## TEXTAUSZUG
********

Das nackte Überleben ...

… ist in unserer Überflussgesellschaft zum Spiel geworden. Sich das Recht zu erstreiten, sich völlig hüllenlos den Elementen (und der eher konservativen Bevölkerung Pamplonas) präsentieren zu dürfen, ist zwar witzig, aber auch nur aus der Sicht einer Gesellschaft, der es an rein gar nichts wirklich mangelt. Was aber ist mit jenen, die ihr anscheinend doch nicht so kostbares Leben absichtlich in größte Gefahr bringen? Menschen erklimmen Felswände, die noch nie jemand bezwungen hat, und falls doch auf einer noch schwierigeren, gefährlicheren Route. Ist das auch erledigt, lässt man Seile und Haken weg. Oder man wartet auf den Winter oder ersteigt gleich zugefrorene Wasserfälle. Trotz allem gehen den Extrembergsteigern schön langsam die Optionen aus. Hier einige Vorschläge für die Ärmsten, denen nichts mehr einfällt, wie sie irgendetwas als Allererste machen könnten: Erstbesteigung des Großglockner in Flip-Flops oder, noch besser, High-Heels; Nacktmarathon, -triathlon oder -ultramehrkampf; rückwärts den Berg raufgehen oder auf allen Vieren die Sahara durchkriechen.

********

## BEREITGESTELLTE DATEN
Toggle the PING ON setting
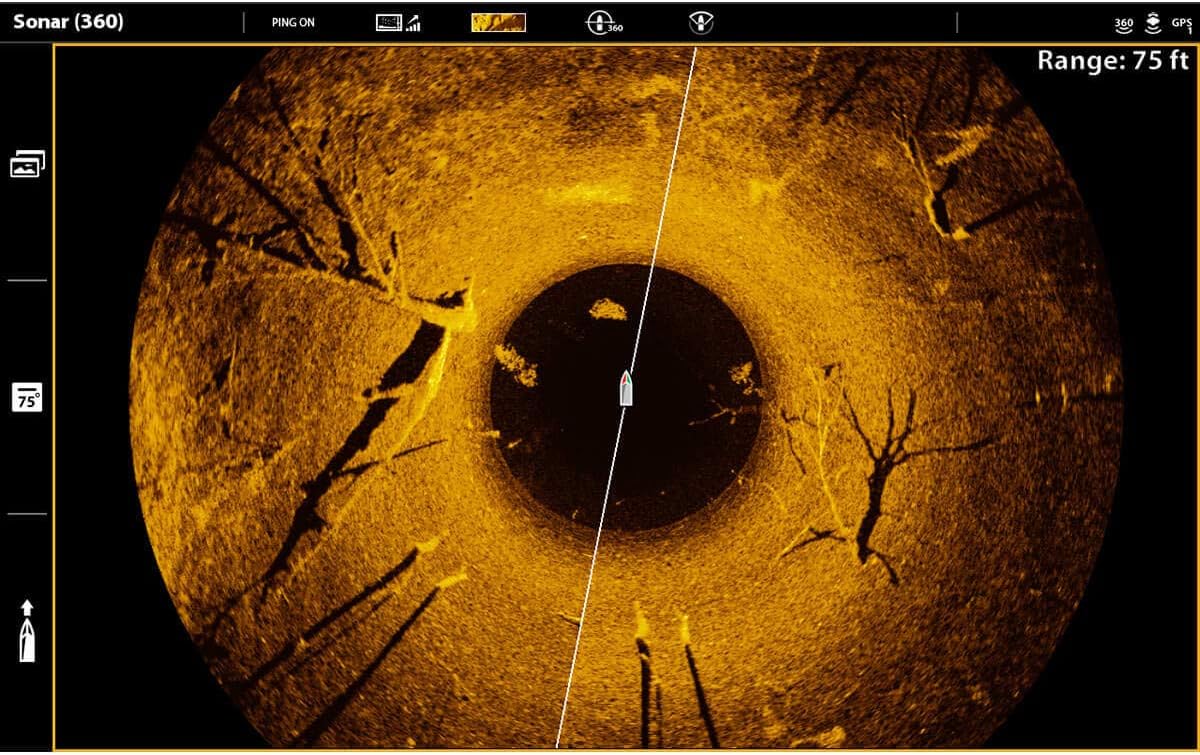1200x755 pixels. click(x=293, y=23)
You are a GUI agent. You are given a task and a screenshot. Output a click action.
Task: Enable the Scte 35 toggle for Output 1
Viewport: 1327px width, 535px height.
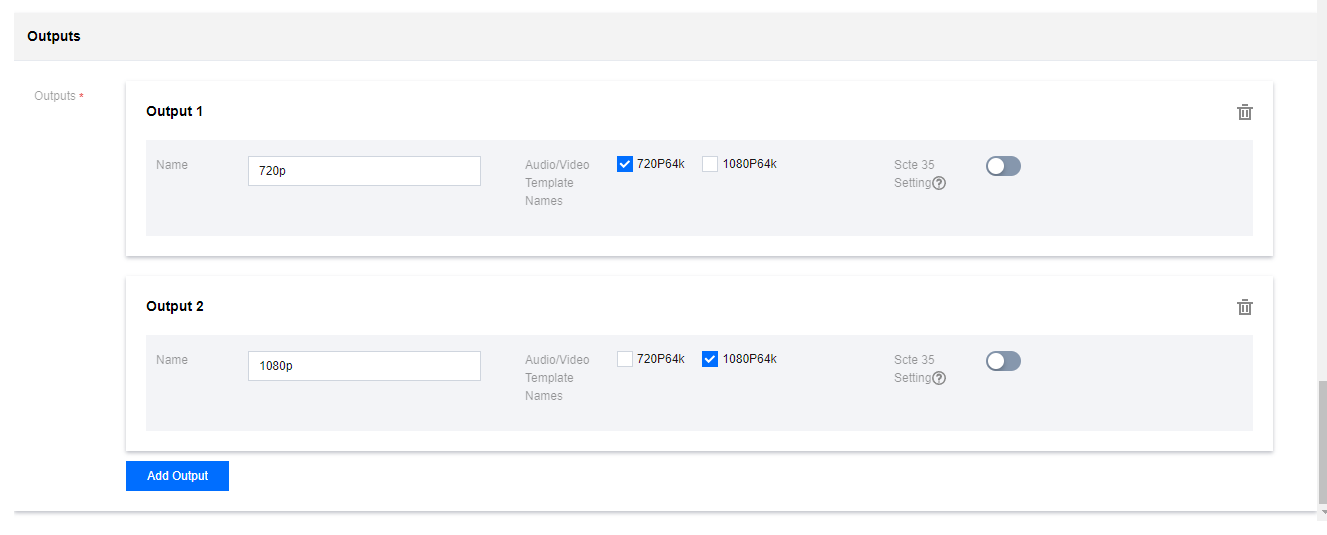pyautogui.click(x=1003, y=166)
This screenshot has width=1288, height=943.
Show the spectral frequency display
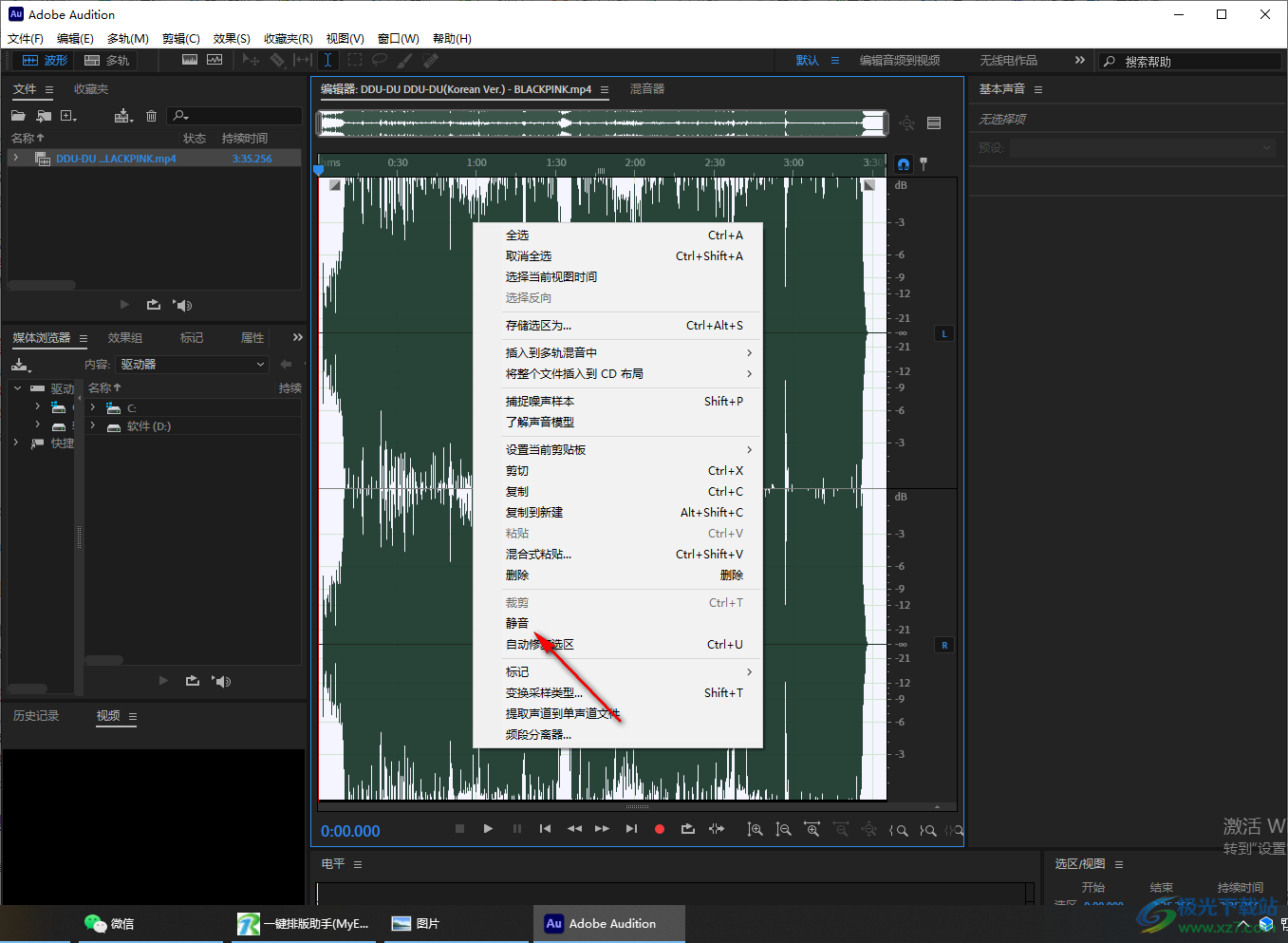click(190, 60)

********

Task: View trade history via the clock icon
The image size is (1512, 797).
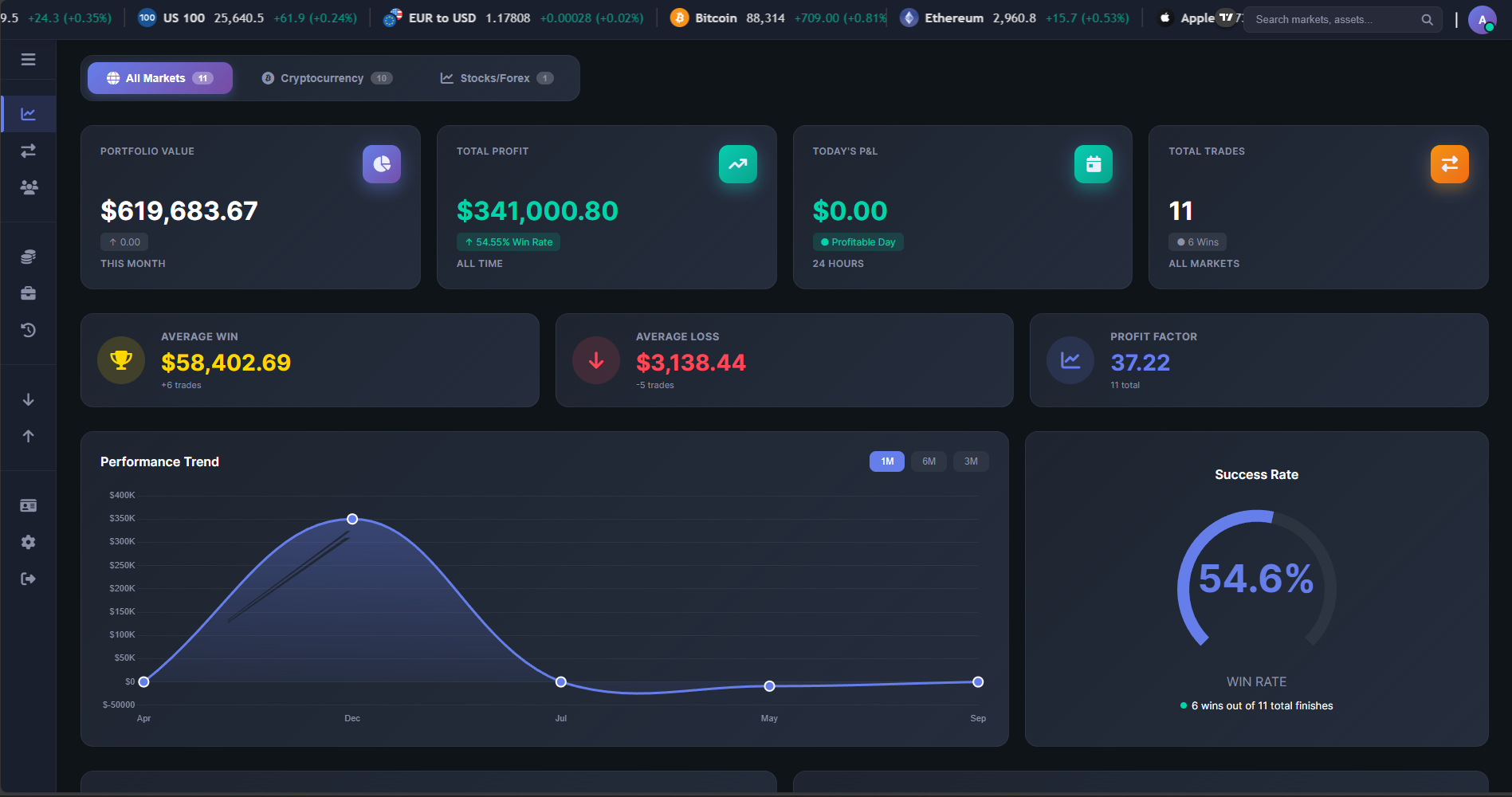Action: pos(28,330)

********

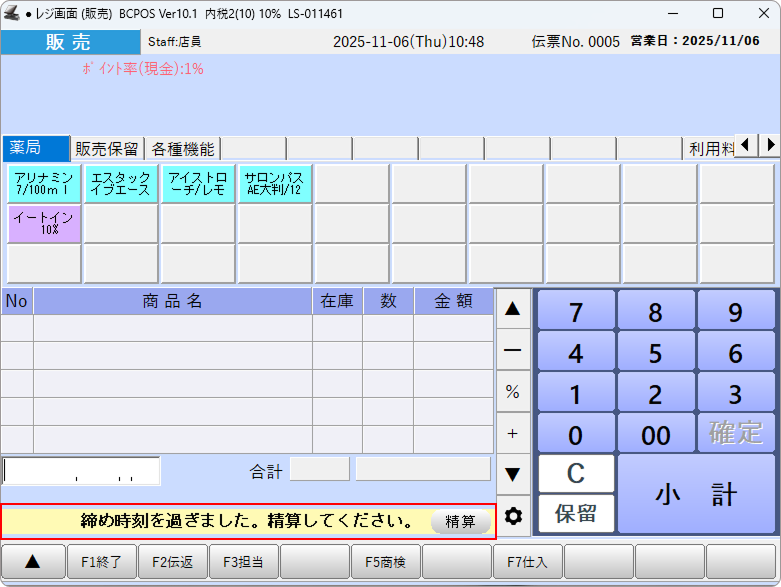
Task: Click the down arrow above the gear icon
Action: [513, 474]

********

## SCHRIFTLICHE AUFGABE
Nennen Sie alle Wettkampfdisziplinen, die der Textauszug zum Extrembergsteigen in einer Nacktvariante vorschlägt. Die Datensätze stehen in keinem Zusammenhang mit dem Textauszug.

## ÜBUNGSANTWORT
Marathon, Triathlon, Ultramehrkampf